What is needed
Render the rows from the beginning up to and including the line containing "pyautogui.click(x=194, y=980)" as a Markdown table with the columns Line No. and Text, one line per table row, leaving out blank lines.

Exercise inputs
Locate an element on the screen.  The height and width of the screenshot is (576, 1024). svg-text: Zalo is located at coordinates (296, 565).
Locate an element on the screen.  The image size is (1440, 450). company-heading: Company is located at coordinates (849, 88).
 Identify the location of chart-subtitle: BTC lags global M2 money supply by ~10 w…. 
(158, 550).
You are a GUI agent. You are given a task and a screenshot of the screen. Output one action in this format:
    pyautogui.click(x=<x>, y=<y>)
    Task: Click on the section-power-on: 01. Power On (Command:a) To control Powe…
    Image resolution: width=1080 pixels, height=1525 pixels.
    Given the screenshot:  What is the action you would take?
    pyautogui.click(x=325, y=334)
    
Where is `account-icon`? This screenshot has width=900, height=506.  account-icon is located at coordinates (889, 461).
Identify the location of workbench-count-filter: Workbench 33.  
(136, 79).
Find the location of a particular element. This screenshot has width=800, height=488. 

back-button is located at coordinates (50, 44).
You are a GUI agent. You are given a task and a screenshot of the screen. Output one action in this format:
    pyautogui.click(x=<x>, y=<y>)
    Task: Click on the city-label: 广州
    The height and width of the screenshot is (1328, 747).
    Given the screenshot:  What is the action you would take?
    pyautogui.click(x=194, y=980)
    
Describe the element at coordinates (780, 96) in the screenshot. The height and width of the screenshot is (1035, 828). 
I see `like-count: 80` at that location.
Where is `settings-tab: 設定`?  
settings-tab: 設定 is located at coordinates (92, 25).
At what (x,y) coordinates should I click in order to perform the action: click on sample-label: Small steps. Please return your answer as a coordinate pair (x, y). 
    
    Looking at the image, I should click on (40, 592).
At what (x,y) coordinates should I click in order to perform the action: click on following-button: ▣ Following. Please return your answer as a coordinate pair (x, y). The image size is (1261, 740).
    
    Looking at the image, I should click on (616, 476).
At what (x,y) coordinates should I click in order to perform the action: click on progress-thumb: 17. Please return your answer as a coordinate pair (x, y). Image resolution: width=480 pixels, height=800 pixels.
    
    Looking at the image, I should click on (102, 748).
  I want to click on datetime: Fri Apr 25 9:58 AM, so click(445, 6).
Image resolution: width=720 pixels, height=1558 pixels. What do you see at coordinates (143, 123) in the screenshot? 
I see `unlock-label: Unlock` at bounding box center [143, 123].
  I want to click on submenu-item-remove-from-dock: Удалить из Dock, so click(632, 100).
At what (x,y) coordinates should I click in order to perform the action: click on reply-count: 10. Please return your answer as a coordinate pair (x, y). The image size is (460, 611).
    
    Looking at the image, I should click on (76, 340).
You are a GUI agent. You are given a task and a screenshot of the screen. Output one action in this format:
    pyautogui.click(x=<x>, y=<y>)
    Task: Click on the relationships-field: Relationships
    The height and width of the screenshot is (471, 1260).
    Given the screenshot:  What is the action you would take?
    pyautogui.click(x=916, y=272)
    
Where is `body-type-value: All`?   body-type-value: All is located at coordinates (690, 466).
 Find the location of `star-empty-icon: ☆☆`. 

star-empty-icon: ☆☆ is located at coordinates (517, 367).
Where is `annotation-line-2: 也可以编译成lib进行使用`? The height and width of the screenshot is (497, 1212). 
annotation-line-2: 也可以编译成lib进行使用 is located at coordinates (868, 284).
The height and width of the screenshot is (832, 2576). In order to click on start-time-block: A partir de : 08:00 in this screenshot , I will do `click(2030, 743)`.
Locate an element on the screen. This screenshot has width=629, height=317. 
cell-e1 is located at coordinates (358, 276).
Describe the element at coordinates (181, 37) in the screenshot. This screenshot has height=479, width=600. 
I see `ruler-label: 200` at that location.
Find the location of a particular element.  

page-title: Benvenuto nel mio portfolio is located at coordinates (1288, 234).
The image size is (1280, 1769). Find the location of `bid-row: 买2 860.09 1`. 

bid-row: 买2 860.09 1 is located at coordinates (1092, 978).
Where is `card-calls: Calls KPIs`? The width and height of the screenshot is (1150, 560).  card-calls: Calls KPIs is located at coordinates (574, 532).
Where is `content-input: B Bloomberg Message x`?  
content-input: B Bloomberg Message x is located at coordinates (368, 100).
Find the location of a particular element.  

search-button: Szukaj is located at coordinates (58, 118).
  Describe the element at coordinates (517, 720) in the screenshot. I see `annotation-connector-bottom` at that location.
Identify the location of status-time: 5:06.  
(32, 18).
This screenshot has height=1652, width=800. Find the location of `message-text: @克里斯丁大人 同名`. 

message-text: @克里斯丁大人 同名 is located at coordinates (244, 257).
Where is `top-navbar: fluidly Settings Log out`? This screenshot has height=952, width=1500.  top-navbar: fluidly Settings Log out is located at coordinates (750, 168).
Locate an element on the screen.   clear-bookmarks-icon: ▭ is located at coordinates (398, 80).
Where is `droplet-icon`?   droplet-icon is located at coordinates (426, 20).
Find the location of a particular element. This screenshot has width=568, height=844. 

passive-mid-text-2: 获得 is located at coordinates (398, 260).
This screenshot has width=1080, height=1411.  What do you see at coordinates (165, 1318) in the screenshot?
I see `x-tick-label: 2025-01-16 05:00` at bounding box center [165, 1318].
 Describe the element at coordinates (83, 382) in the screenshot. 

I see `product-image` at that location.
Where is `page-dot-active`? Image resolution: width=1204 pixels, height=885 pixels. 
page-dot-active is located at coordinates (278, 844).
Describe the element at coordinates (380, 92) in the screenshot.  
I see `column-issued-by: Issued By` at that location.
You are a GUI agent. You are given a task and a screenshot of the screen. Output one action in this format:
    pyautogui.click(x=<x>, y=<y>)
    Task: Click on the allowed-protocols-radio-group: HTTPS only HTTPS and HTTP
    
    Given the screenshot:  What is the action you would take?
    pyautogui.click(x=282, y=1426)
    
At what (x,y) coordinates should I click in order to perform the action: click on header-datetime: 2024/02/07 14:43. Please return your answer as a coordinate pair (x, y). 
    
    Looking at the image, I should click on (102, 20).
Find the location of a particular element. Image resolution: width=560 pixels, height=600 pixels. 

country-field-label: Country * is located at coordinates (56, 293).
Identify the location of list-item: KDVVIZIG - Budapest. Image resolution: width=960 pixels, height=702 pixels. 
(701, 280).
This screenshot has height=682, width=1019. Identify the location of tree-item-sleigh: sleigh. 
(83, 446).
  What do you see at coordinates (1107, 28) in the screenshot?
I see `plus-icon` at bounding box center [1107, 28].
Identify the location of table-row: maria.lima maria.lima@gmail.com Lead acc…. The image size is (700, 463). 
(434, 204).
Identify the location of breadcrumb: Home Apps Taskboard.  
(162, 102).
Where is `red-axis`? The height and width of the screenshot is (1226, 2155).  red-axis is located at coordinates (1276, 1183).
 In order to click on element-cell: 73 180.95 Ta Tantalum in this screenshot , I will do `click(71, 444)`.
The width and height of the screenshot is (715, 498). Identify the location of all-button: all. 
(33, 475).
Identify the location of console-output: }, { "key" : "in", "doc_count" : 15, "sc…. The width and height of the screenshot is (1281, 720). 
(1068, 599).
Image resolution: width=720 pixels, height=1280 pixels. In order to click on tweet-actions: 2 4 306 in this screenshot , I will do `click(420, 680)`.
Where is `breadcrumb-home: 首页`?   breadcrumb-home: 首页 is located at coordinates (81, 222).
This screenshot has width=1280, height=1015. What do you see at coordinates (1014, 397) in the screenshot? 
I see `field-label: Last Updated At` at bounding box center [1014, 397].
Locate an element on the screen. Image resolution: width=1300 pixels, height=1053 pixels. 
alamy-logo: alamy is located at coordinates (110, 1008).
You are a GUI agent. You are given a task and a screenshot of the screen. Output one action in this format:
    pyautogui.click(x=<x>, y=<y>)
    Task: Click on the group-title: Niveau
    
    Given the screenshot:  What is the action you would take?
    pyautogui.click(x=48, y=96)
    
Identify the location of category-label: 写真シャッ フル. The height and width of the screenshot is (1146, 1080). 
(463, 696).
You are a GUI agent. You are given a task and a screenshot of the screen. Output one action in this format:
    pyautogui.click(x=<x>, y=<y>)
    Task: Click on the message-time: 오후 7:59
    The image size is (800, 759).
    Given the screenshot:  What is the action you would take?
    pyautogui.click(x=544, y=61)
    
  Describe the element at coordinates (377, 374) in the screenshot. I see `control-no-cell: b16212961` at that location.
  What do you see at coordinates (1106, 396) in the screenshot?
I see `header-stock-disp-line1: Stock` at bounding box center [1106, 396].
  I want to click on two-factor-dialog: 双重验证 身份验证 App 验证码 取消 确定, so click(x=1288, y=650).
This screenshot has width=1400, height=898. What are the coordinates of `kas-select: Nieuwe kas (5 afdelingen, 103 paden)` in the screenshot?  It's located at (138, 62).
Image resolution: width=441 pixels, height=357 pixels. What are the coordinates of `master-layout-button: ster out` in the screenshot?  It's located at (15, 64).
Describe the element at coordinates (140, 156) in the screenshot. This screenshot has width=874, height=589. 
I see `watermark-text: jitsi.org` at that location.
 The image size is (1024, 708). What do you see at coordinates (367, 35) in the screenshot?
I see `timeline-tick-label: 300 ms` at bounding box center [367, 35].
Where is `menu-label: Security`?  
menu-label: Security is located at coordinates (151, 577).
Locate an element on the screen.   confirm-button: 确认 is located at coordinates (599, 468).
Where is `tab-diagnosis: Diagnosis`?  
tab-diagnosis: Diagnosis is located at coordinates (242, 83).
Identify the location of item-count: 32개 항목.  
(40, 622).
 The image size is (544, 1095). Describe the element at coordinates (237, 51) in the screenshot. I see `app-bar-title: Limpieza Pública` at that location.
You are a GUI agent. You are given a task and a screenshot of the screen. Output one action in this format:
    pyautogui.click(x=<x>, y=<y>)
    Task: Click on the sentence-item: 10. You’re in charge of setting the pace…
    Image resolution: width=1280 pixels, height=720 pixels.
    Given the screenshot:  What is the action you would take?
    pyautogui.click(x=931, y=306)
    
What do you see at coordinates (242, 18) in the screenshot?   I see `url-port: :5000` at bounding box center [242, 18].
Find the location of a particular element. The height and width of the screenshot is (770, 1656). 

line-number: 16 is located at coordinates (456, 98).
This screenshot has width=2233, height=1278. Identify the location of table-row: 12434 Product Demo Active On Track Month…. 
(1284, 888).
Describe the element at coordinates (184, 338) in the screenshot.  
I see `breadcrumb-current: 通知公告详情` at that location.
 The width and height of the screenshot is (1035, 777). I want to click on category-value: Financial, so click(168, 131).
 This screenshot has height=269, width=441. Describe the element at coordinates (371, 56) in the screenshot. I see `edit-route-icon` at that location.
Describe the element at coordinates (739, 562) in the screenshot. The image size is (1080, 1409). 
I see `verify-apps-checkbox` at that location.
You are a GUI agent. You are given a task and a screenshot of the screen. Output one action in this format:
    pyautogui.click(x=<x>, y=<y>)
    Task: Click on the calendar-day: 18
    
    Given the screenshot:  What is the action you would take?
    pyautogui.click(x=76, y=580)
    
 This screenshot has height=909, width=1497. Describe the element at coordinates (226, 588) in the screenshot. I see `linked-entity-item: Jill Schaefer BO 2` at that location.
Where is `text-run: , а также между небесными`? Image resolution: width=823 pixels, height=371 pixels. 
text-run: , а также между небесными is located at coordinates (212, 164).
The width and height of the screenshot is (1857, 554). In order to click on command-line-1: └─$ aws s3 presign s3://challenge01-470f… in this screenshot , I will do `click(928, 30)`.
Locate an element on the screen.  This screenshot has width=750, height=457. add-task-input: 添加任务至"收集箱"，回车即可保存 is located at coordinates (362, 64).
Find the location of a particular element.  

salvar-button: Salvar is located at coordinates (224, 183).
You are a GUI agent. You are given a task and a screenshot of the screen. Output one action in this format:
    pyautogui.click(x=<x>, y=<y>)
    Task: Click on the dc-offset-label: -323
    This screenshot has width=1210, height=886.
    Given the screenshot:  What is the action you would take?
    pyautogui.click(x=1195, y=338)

Completed task
| Line No. | Text |
|---|---|
| 1 | Locate an element on the screen.  The height and width of the screenshot is (576, 1024). svg-text: Zalo is located at coordinates (296, 565). |
| 2 | Locate an element on the screen.  The image size is (1440, 450). company-heading: Company is located at coordinates (849, 88). |
| 3 |  Identify the location of chart-subtitle: BTC lags global M2 money supply by ~10 w….  |
| 4 | (158, 550). |
| 5 | You are a GUI agent. You are given a task and a screenshot of the screen. Output one action in this format: |
| 6 |     pyautogui.click(x=<x>, y=<y>) |
| 7 |     Task: Click on the section-power-on: 01. Power On (Command:a) To control Powe… |
| 8 |     Image resolution: width=1080 pixels, height=1525 pixels. |
| 9 |     Given the screenshot:  What is the action you would take? |
| 10 |     pyautogui.click(x=325, y=334) |
| 11 | Where is `account-icon`? This screenshot has width=900, height=506.  account-icon is located at coordinates (889, 461). |
| 12 | Identify the location of workbench-count-filter: Workbench 33.   |
| 13 | (136, 79). |
| 14 | Find the location of a particular element. This screenshot has width=800, height=488.  |
| 15 | back-button is located at coordinates (50, 44). |
| 16 | You are a GUI agent. You are given a task and a screenshot of the screen. Output one action in this format: |
| 17 |     pyautogui.click(x=<x>, y=<y>) |
| 18 |     Task: Click on the city-label: 广州 |
| 19 |     The height and width of the screenshot is (1328, 747). |
| 20 |     Given the screenshot:  What is the action you would take? |
| 21 |     pyautogui.click(x=194, y=980) |